* _Work to complete_
Pictures in the records below must be left out. Return exactly the lines from the line with "The height and width of the screenshot is (644, 827)." to the line with "Task: Click the forward navigation arrow", both included.

Data for the task Start Marker

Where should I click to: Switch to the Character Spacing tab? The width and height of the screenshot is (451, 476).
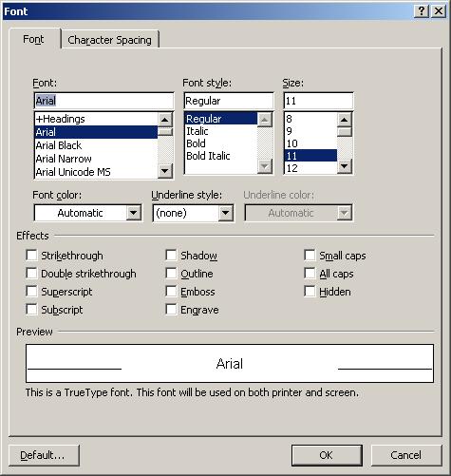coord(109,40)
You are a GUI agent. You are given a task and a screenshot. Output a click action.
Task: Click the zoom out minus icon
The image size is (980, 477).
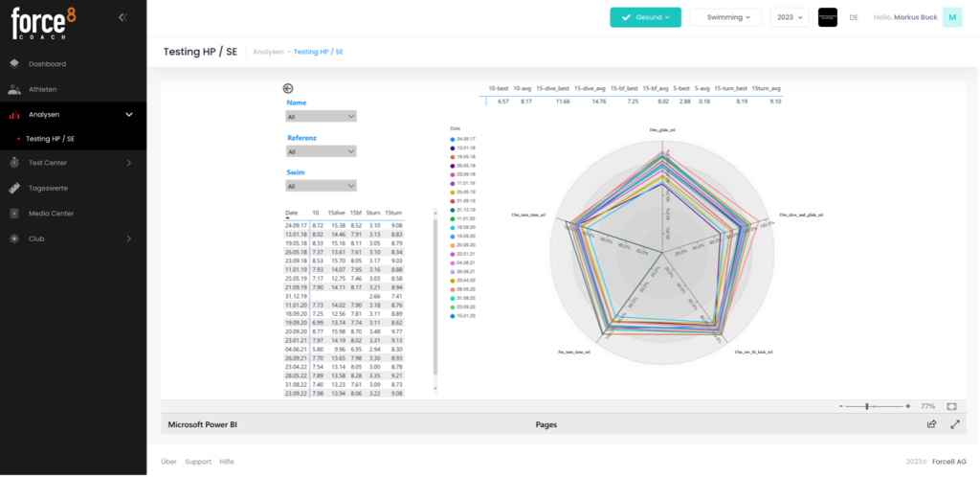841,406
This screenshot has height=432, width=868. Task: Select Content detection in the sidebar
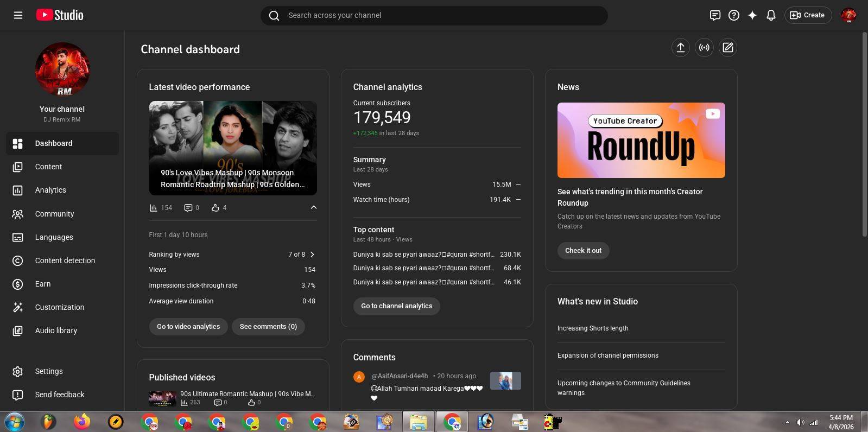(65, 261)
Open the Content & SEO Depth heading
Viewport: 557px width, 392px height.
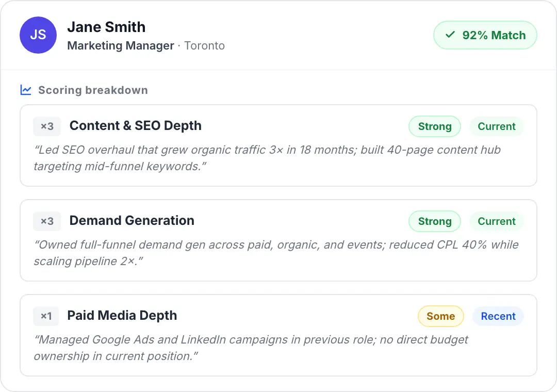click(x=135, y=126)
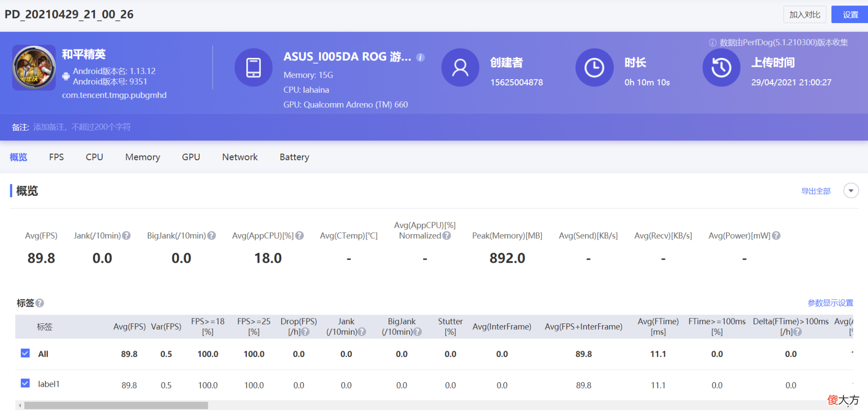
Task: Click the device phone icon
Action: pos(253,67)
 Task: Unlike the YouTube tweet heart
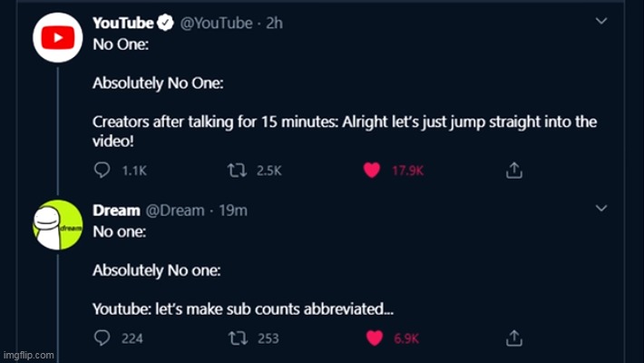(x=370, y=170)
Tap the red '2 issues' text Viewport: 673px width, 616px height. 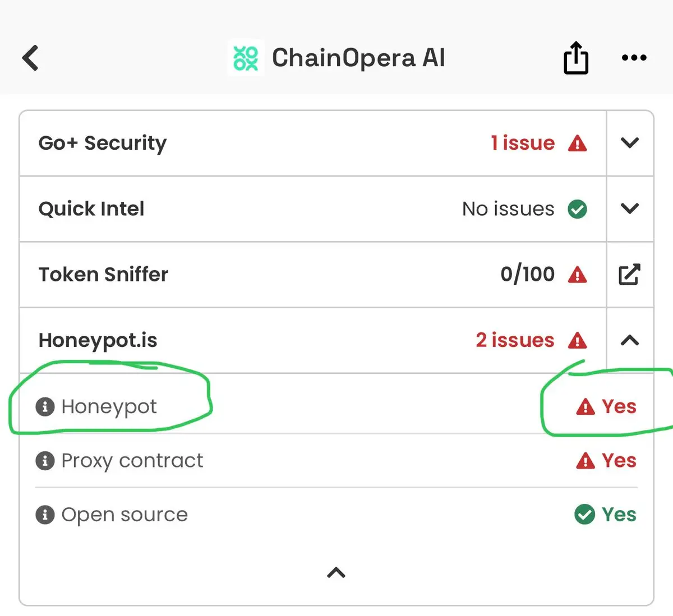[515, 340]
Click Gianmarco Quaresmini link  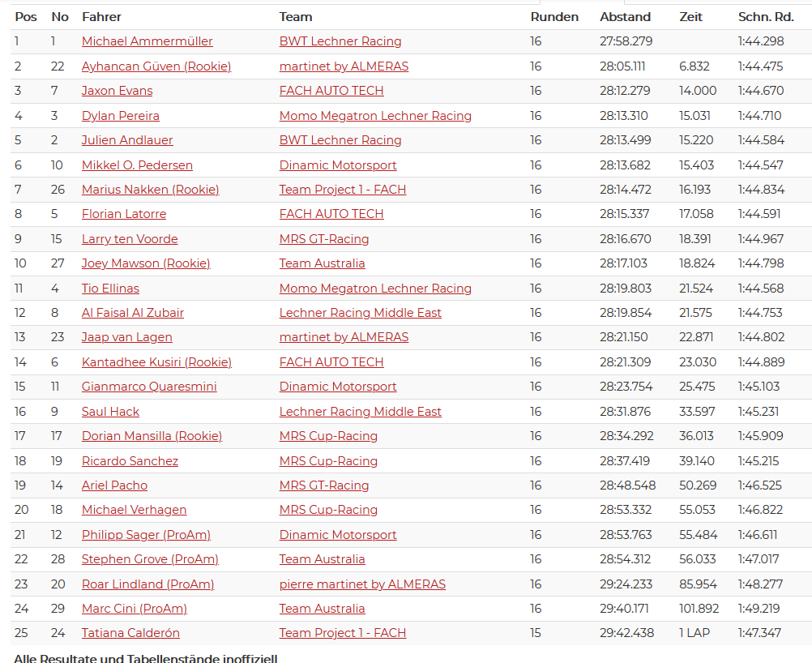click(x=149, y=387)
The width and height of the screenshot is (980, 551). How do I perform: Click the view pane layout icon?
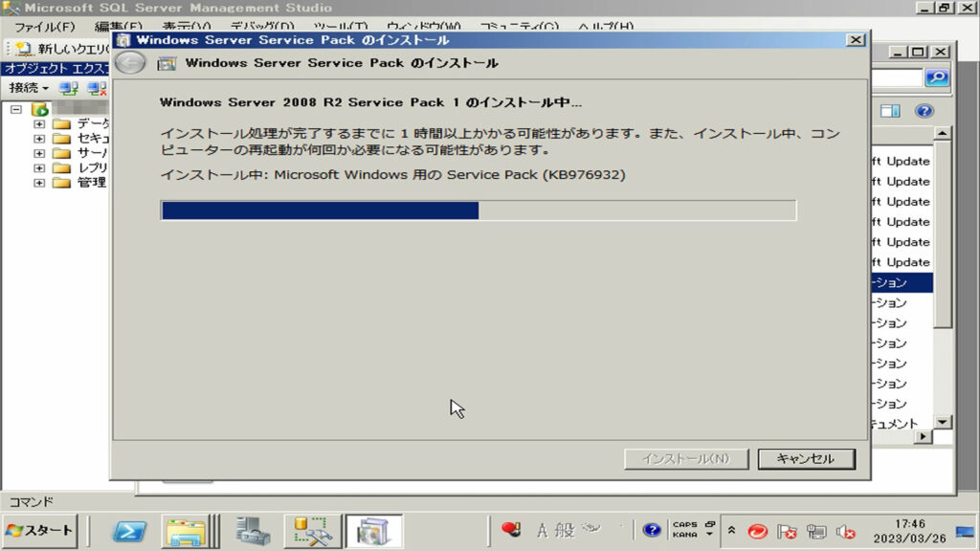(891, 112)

Data for the task End Marker
Data for the task Start Marker

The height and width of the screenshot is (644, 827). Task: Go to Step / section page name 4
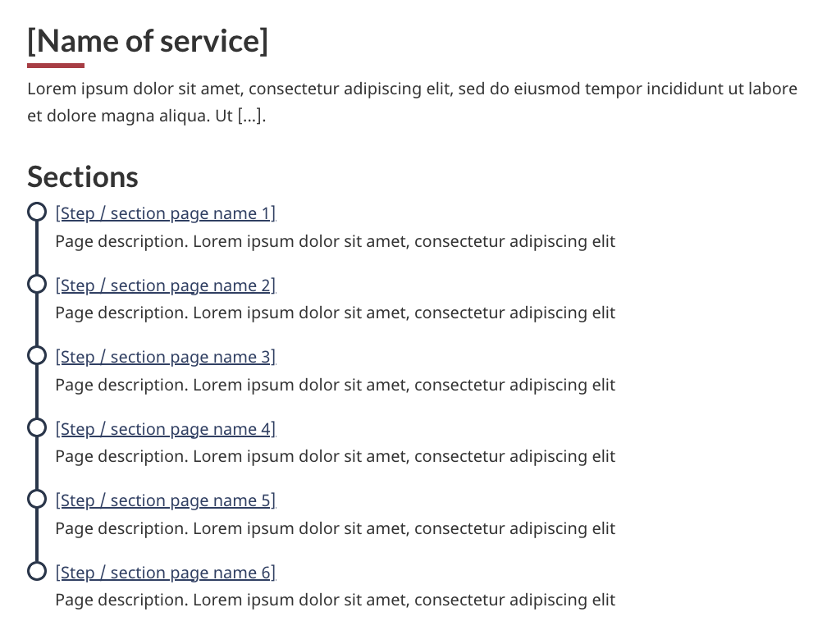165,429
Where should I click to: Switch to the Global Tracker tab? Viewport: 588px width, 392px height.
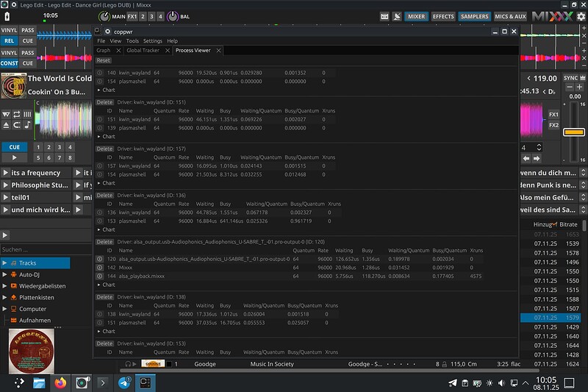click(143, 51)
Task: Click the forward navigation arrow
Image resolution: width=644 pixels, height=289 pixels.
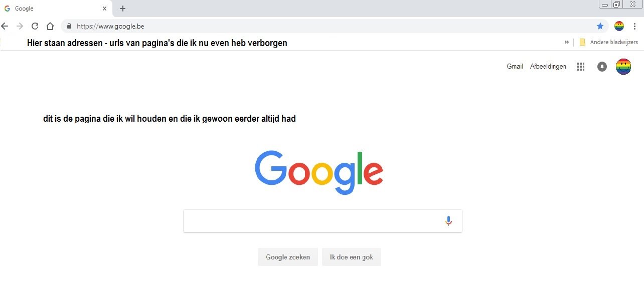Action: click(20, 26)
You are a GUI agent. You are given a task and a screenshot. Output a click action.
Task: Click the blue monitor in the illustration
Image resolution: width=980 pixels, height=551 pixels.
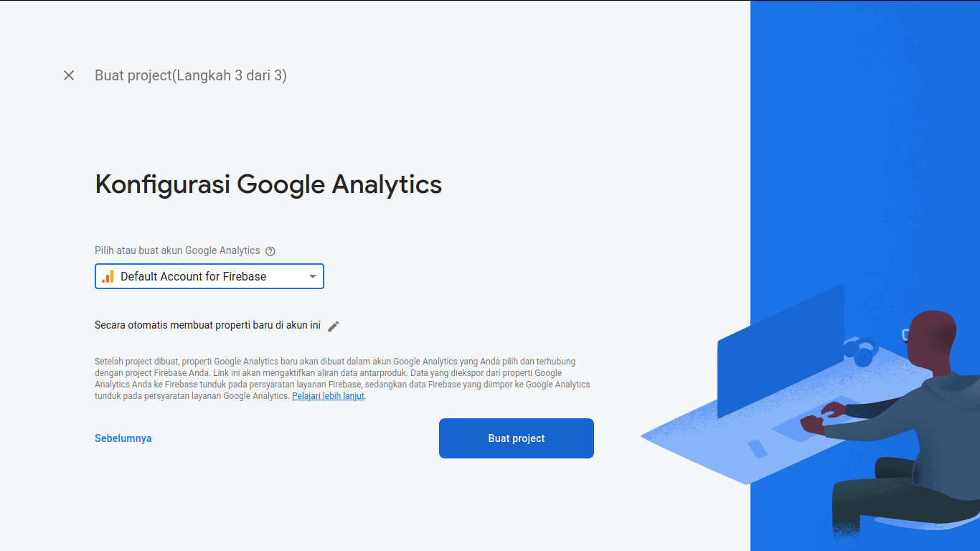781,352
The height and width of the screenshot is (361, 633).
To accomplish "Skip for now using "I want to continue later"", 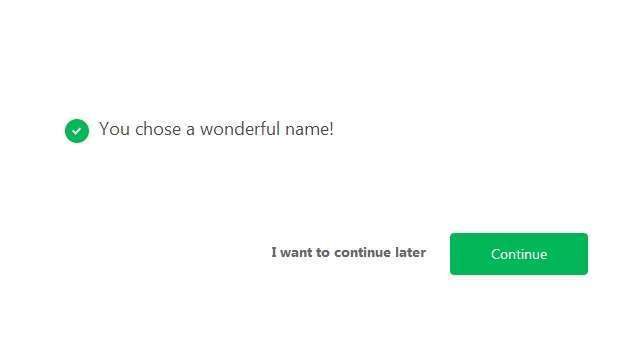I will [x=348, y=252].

Data for the task End Marker
Data for the task Start Marker

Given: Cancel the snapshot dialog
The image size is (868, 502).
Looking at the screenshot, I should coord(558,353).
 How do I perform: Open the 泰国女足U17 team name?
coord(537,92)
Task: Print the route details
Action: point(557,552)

Data for the task End Marker

* _Your solution_
The height and width of the screenshot is (644, 827). Task: Go to Step / section page name 4
165,429
Where should I click to: Switch to the Global Tracker tab? Viewport: 588px width, 392px height.
click(143, 51)
Task: Click the forward navigation arrow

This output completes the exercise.